Output all the records below, word for word.

▬▬▬▬▬▬

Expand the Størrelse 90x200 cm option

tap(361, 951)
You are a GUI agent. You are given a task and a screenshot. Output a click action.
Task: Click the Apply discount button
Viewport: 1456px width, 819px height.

▬▬▬▬▬▬

## [Your solution]
Expand the Størrelse 90x200 cm option

tap(361, 951)
You are a GUI agent. You are given a task and a screenshot. Output a click action.
Task: Click the Apply discount button
Viewport: 1456px width, 819px height.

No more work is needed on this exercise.